Short task
Arrange the lines of the items below as a numbered list, leaving out blank lines and the pictures.

[start]

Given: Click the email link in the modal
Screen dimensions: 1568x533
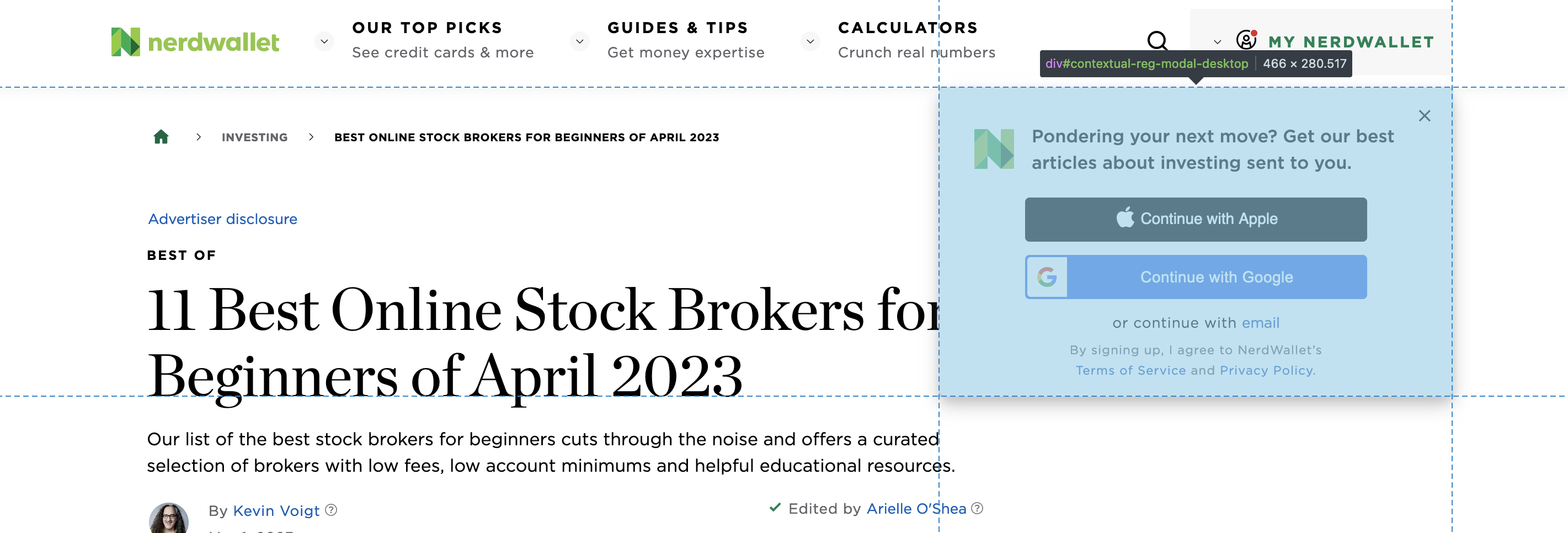Looking at the screenshot, I should pos(1261,322).
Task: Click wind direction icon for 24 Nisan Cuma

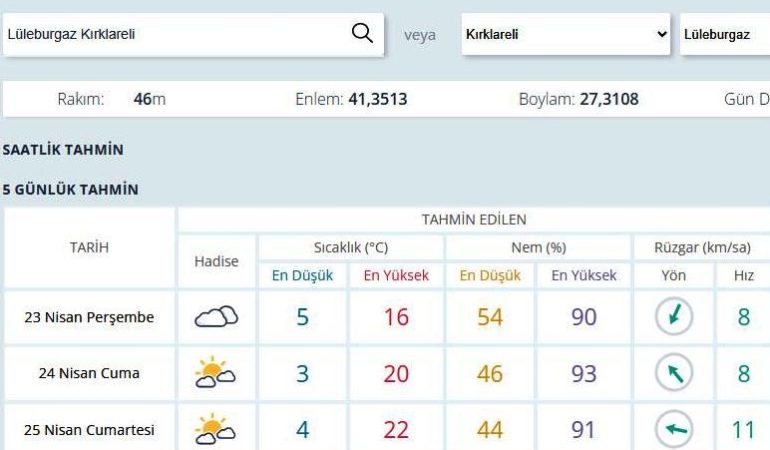Action: click(x=673, y=373)
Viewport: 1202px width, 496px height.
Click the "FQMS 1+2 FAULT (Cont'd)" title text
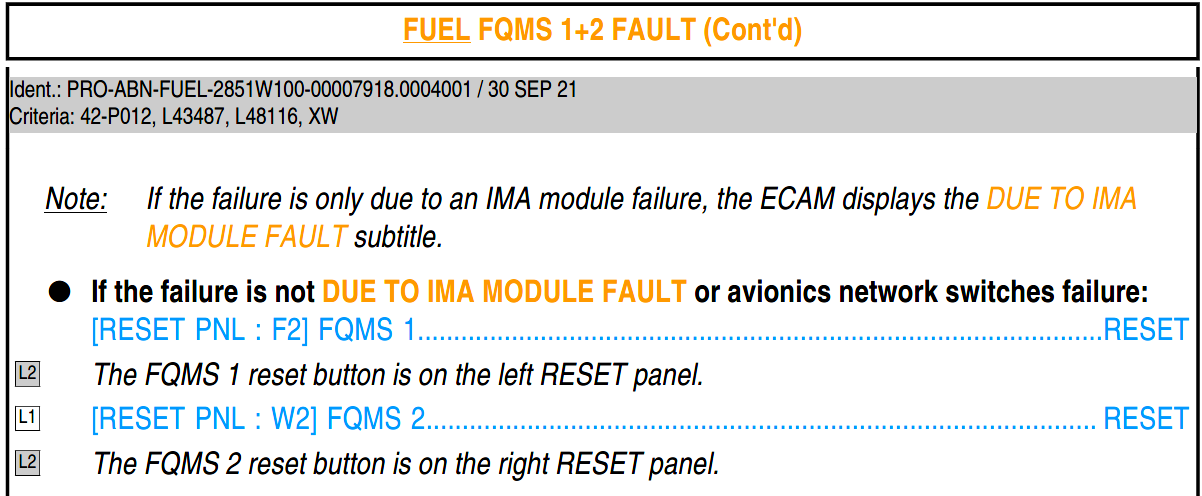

[end]

Answer to the exercise
1. Given: Click the email link in the modal
2. Screen dimensions: 1568x533
3. Looking at the screenshot, I should pos(1261,322).
4. Task: Click wind direction icon for 24 Nisan Cuma
5. Action: click(x=673, y=373)
6. Viewport: 1202px width, 496px height.
7. Click the "FQMS 1+2 FAULT (Cont'd)" title text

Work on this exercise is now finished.